While reaching such a comprehensive agreement to cover the rest of the current fiscal year is unlikely, the Senate appears intent on broadening the discussion. Votes scheduled for Tuesday are expected to defeat the House spending plan as well as the Democrats' smaller proposed cuts, setting up further negotiations while the window for a deal continues to narrow.
Democratic Sen. John Kerry of Massachusetts expressed his party's disdain for the House spending plan on Sunday, calling it "dangerous" and an "ideological, extremist, reckless" statement.
"If that were to be in fact put in place, it would contribute to the reversal of our recovery," Kerry said on the CBS program "Face the Nation," later adding: "It's not a real discussion of America's needs. We need to be doing Social Security, Medicare, Medicaid. We need to have defense spending on the table. We need a comprehensive approach."
On the same program, however, Senate Minority Leader Mitch McConnell, R-Kentucky, insisted it was the Democrats who were reckless for failing to seriously address the nation's mounting debt.
"What planet is he living on?" McConnell said of Kerry's criticism of the House spending cuts.

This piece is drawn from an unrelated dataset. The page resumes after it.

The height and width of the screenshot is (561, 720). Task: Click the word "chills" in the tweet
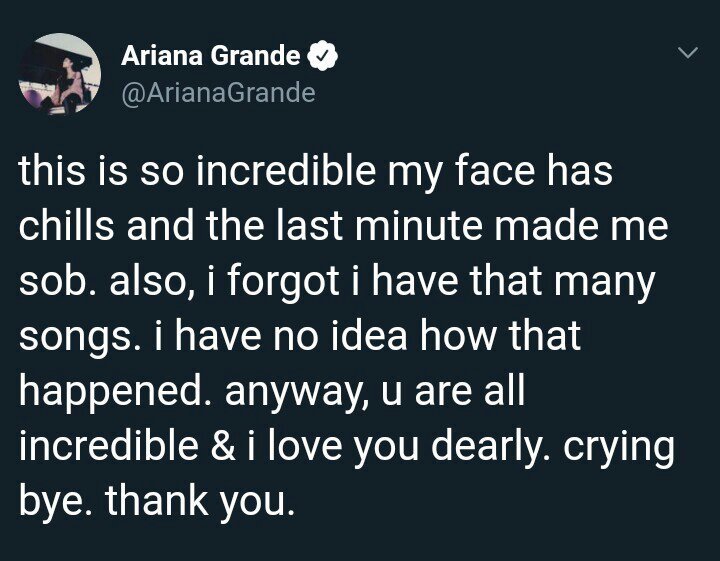66,225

According to McConnell, the current situation of a divided government -- with Democrats holding the White House and a Senate majority while Republicans lead the House -- is an environment for compromise on tough issues. The problem, he said, is that Democrats so far haven't stepped forward.
Referring to the proposed spending cuts so far, McConnell said the Obama administration "has only come about one-sixth of the way where House Republicans and I and hopefully all Senate Republicans are."
Asked about private talks last week with Vice President Joe Biden that included McConnell and other congressional leaders from both parties, McConnell said he was disappointed so far.
"I don't see any willingness to do anything that's difficult," he said. "I haven't given up hope, but frankly I'm not optimistic."
McConnell and House Speaker John Boehner, R-Ohio, face pressure from within their respective caucuses to live up to spending cuts and government reduction promised in the November election campaign.
Tea Party candidates elected in the GOP takeover of the House continue to advocate even steeper cuts than have been proposed so far, and Boehner already has been criticized by a leader of the Tea Party movement for appearing open to compromise on the House plan for $61 billion in cuts.
However, the House bill also raises questions among some security-minded conservatives such as Rep. Peter King, R-New York, who told CNN's "State of the Union" he had concerns about cuts to security spending.
"I think that a number of the cuts Republicans have made ... are wrong," King said. "They cut port security by two-thirds, they cut transit security by two-thirds. That's one example right there. We cannot afford those cuts, they are too dangerous. And one attack on a subway train or one attack in one port will cost us more money going into the future years than any amount, any small amount they're saving."
Meanwhile, Tea Party favorite Rep. Michele Bachmann of Minnesota tried to open up another line of attack for Republicans on the NBC program "Meet the Press," saying that more than $100 billion in what she claimed was dedicated spending for the health care reform law in coming years must be cut before any progress can occur.
Holding up a hand-drawn white paper with the figure written on it, Bachmann repeatedly said the spending was hidden from legislators who voted on the health care bill in the previous Congress without knowing what was in it. She and other Tea Party conservatives want to repeal the health care reform law and are seeking ways to eliminate funding sources for implementing it.